Excerpted text:
---

Henri Rochon
- Country (sports): Canada
- Born: 12 March 1924 Montreal, Quebec, Canada
- Died: 5 February 2005 (aged 80) Montreal, Quebec, Canada

Singles
- Career record: 102-81
- Career titles: 6

Grand Slam singles results
- Wimbledon: 2R (1951)
- US Open: 4R (1951)

Grand Slam doubles results
- Wimbledon: 2R (1951)

Grand Slam mixed doubles results
- Wimbledon: 1R (1951)

Team competitions
- Davis Cup: F^{Am} (1947, 1951, 1952, 1953, 1955)

= Henri Rochon =

Canadian tennis player

Henri Rochon (12 March 1924 – 5 February 2005) was a Canadian Open champion and Davis Cup tennis player.

Born in Montreal, Rochon won the Canadian Open, the precursor to today's Rogers Cup ATP 1000 Series event, in 1949, defeating fellow Canadian Lorne Main in the final. He was also a three-time finalist, losing to American William Tully in 1948; to Canadian Brendan Macken in 1950; and to fellow Québécois Robert Bédard in 1955.

Rochon appeared in U.S. National Championship fourteen consecutive times in singles, beginning in 1945. His best result came in 1951 when he reached the fourth round. In that round, he leveled his match with No. 5 seed Tony Trabert at a set all before falling in four. In the same year, he made his only Wimbledon Championships appearance, reaching the second round.

Rochon won the Ontario Championships in 1947 and 1949 at the Toronto Lawn Tennis Club on red clay, defeating Brendan Macken in the 1947 semifinal.

Rochon won the Adirondack Invitation on clay in 1955, defeating Ricardo Balbiers of Chile in the final.

---

[A block of data]
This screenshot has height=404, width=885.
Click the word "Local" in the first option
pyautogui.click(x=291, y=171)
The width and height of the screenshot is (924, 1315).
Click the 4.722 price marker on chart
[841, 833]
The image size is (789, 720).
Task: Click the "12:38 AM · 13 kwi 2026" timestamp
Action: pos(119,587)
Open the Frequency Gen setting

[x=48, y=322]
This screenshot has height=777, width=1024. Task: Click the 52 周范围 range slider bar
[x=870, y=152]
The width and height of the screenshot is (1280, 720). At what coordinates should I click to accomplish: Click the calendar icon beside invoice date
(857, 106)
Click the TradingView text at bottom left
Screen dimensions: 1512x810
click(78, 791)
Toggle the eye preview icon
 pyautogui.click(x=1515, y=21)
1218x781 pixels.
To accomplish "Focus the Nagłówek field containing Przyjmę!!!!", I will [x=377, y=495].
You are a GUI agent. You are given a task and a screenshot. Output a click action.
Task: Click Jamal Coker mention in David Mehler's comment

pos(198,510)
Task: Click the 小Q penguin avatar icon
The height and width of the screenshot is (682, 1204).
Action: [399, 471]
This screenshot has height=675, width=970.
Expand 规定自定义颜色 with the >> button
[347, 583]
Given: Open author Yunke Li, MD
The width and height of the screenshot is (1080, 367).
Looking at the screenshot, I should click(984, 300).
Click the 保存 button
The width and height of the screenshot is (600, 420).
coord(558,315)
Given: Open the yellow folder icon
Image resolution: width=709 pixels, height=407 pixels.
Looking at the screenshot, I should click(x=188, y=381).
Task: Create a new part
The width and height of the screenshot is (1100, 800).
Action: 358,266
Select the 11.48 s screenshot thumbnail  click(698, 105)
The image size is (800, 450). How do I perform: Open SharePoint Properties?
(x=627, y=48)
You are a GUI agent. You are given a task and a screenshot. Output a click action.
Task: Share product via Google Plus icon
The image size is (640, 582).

---

Set tasks:
• a. According to the Henri Rochon biography, whom did Rochon beat in the final to win the 1949 Canadian Open?
• b. Write the next part of the Henri Rochon biography, picking up after its final sentence.

Answers to the tasks:
• a. He beat fellow Canadian Lorne Main.

• b.
In the Davis Cup, Rochon played matches for Canada every year from 1946 through 1953 as well as in 1955 and 1956. All ties he played in, except for the last one, were home fixtures and took place at the Mount Royal Tennis Club in Montreal on a grass surface, although the Canadian players were clay specialists. (The final one was played away against the Caribbean, in Trinidad). As with most other Canadians of that era, Rochon never beat an American or Australian player in 8 matches, losing all 24 sets. Against Mexico, his match win–loss record was 2 wins, 4 losses in singles and 1 and 1 in doubles; as a team, Canada, featuring Rochon, lost two ties to Mexico in the late 1940s before winning two in the 1950s. Canada's best result during that time was reaching the America zone Final five times – 1947, 1951, 1952, 1953, and 1955. Each time, however, they would come up against either the U.S. or Australia. (At the time there were two zones – Europe and America, with the latter being essentially a 'rest of the world' zone.)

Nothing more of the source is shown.